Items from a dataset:

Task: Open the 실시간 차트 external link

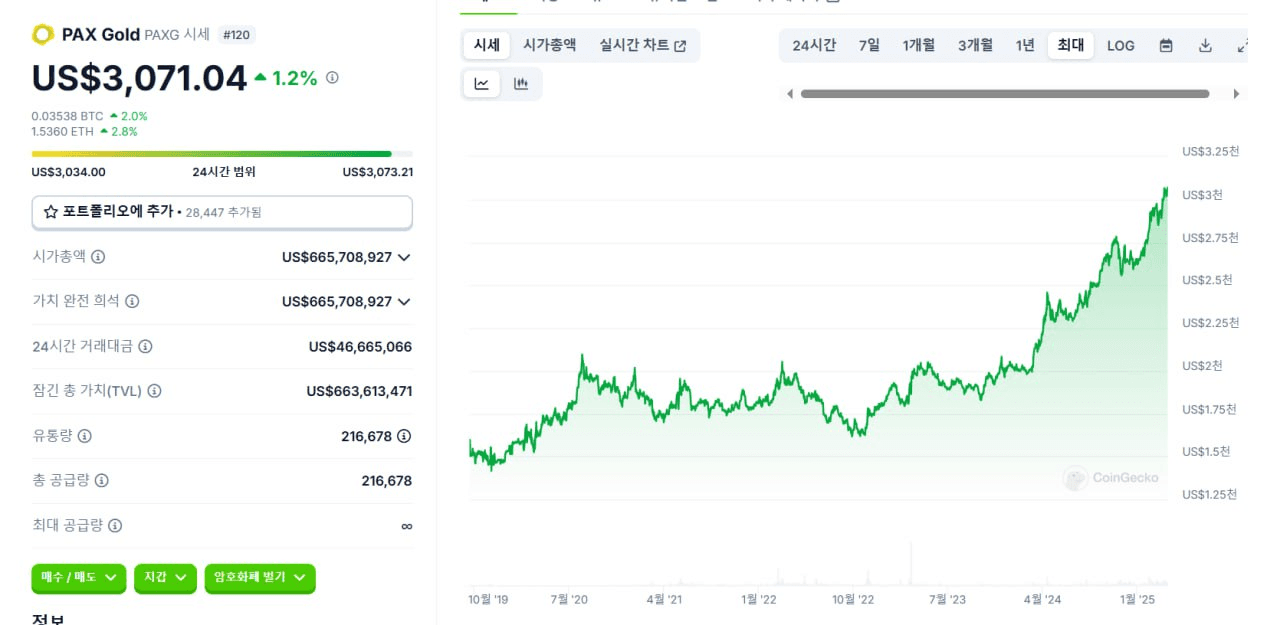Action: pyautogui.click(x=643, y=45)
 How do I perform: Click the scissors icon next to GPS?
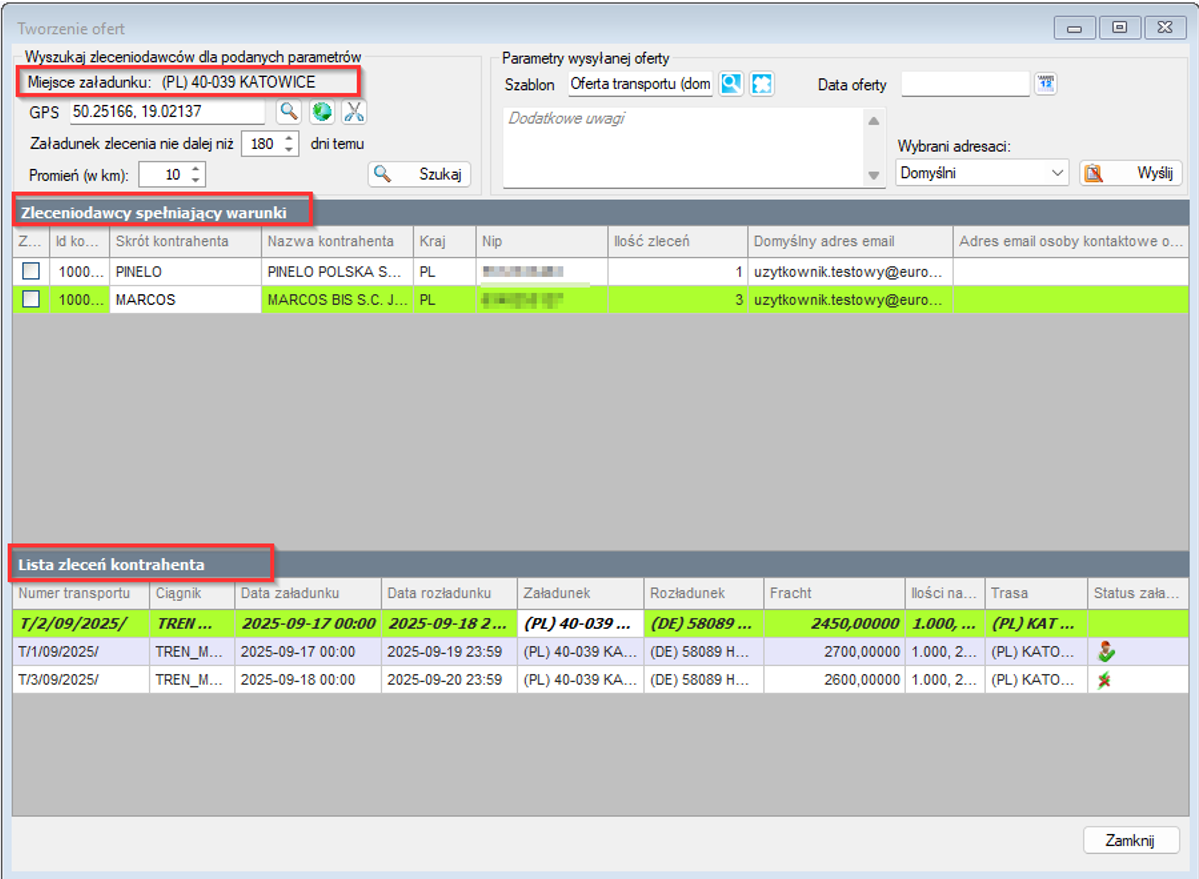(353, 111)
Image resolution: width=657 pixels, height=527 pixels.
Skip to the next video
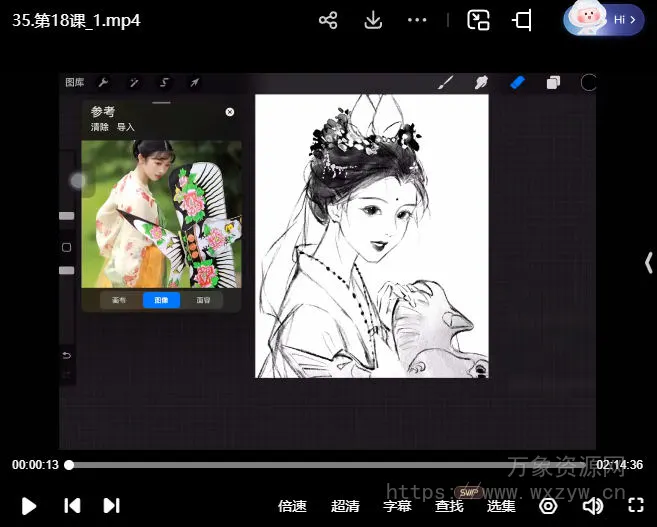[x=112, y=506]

→ **WHAT THE TASK REQUIRES**
The records above should be retyped in full and exactly; omit the pictures.

→ **TASK ANSWER**
Task: Open the 실시간 차트 external link

Action: pyautogui.click(x=643, y=45)
 How do I perform: Click the scissors icon next to GPS?
(353, 111)
Image resolution: width=657 pixels, height=527 pixels.
Skip to the next video
[x=112, y=506]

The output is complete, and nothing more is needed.